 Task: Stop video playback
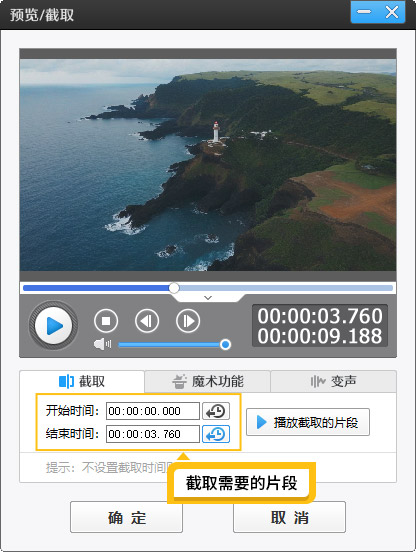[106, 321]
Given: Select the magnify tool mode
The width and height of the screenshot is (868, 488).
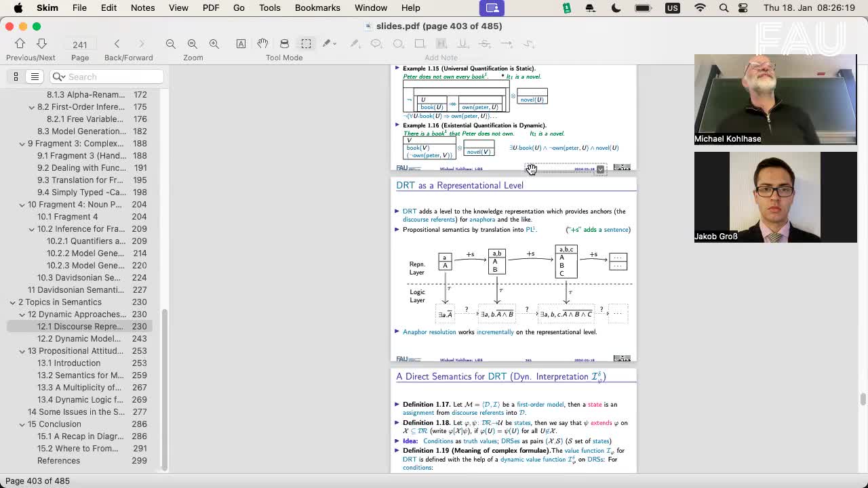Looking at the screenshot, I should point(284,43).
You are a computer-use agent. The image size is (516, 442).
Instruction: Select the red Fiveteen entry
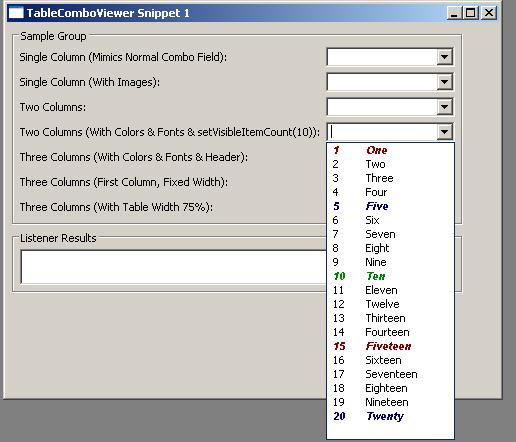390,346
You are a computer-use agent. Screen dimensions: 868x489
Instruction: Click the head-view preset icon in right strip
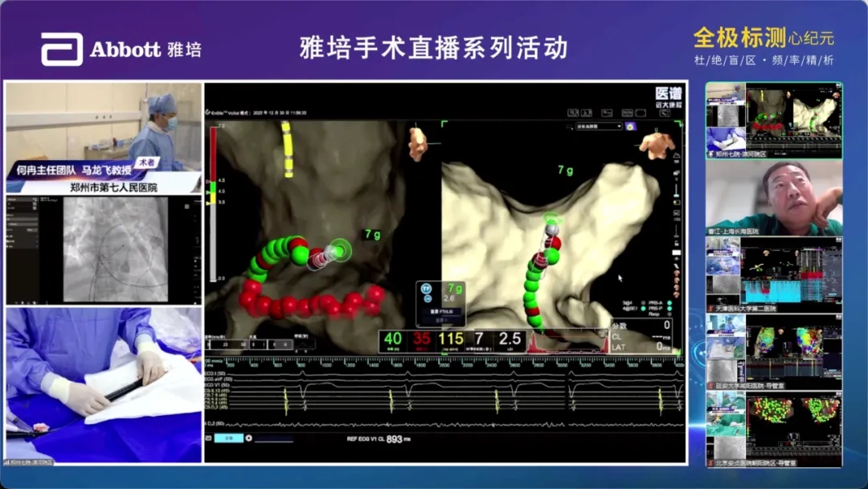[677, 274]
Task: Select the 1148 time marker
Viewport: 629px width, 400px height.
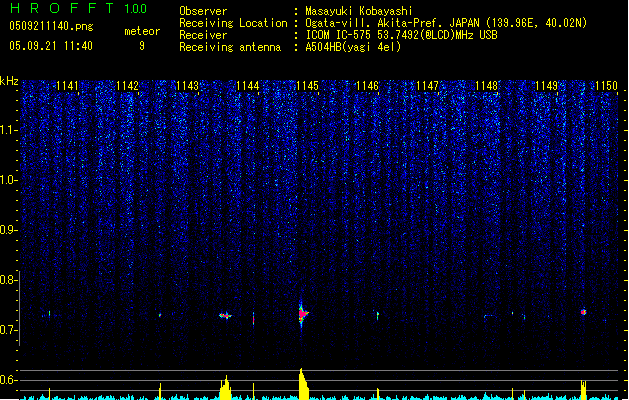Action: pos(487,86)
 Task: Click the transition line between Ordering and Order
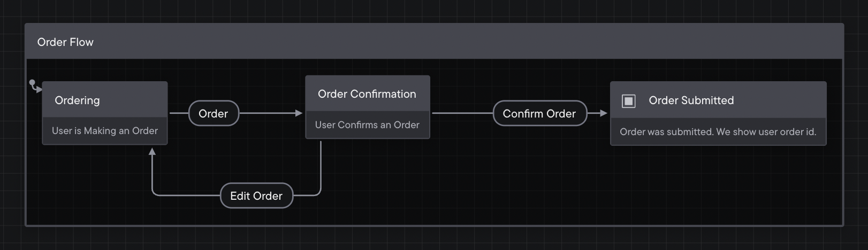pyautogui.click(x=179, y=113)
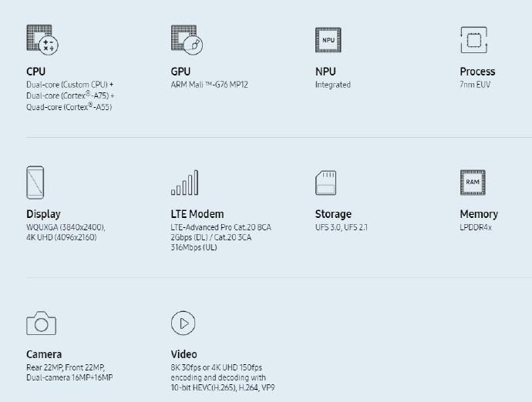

----------

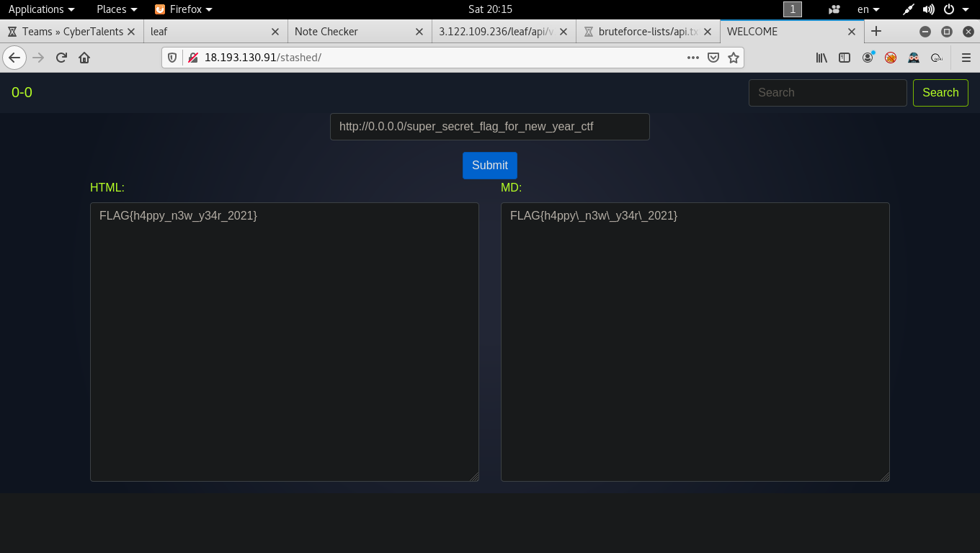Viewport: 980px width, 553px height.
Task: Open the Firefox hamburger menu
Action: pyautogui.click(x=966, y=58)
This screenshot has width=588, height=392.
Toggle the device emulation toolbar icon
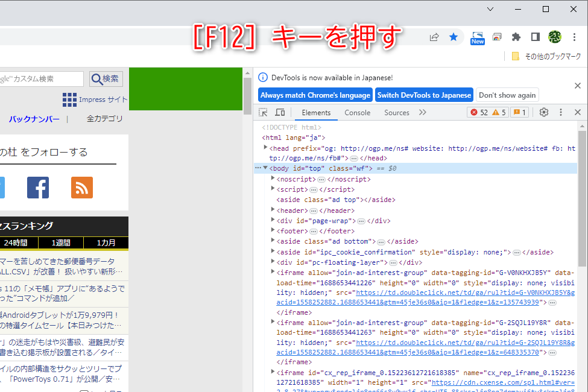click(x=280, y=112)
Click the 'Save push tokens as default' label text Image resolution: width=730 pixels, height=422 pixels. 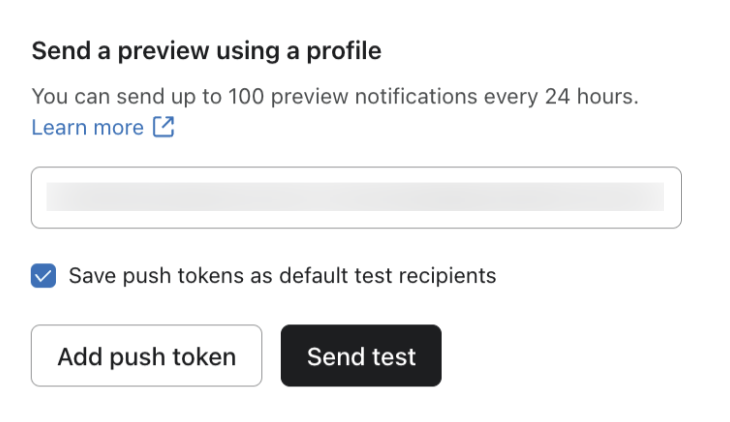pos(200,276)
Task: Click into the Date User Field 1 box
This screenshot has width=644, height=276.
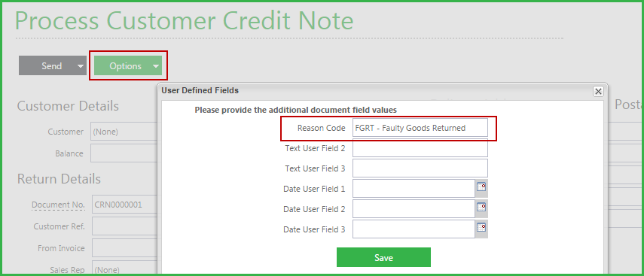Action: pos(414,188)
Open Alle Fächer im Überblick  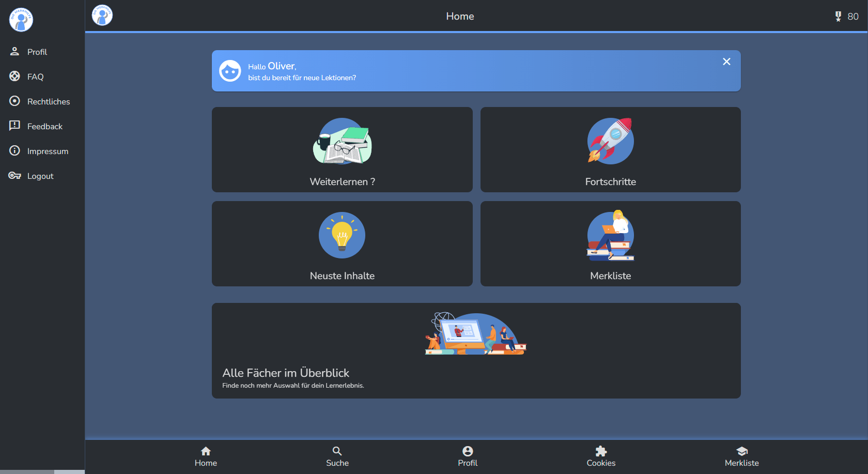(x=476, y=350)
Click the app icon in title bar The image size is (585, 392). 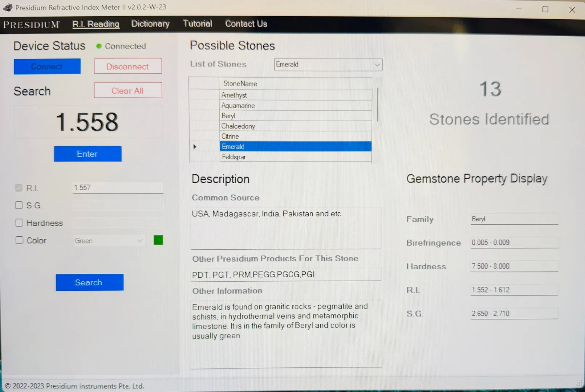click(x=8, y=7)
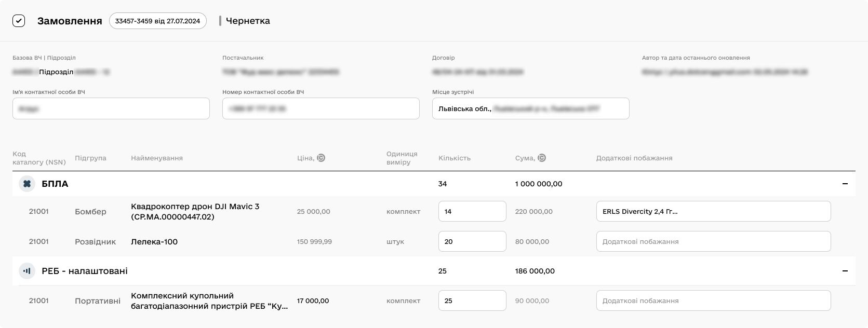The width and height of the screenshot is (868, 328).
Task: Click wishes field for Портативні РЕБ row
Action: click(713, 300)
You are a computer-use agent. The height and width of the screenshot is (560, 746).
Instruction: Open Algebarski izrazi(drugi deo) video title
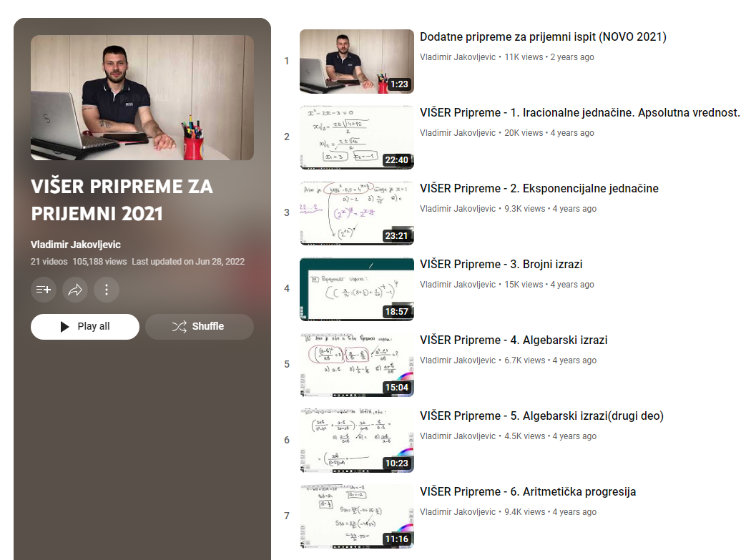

----------

WHAT YOU HAVE TO DO
Find every line in the records that has the word "computer". Copy those lines.

PROBLEM SOLUTION
You are a computer-use agent. The image size is (516, 442).
You are a computer-use agent. Screen dimensions: 868x489
You are a computer-use agent. The height and width of the screenshot is (560, 746).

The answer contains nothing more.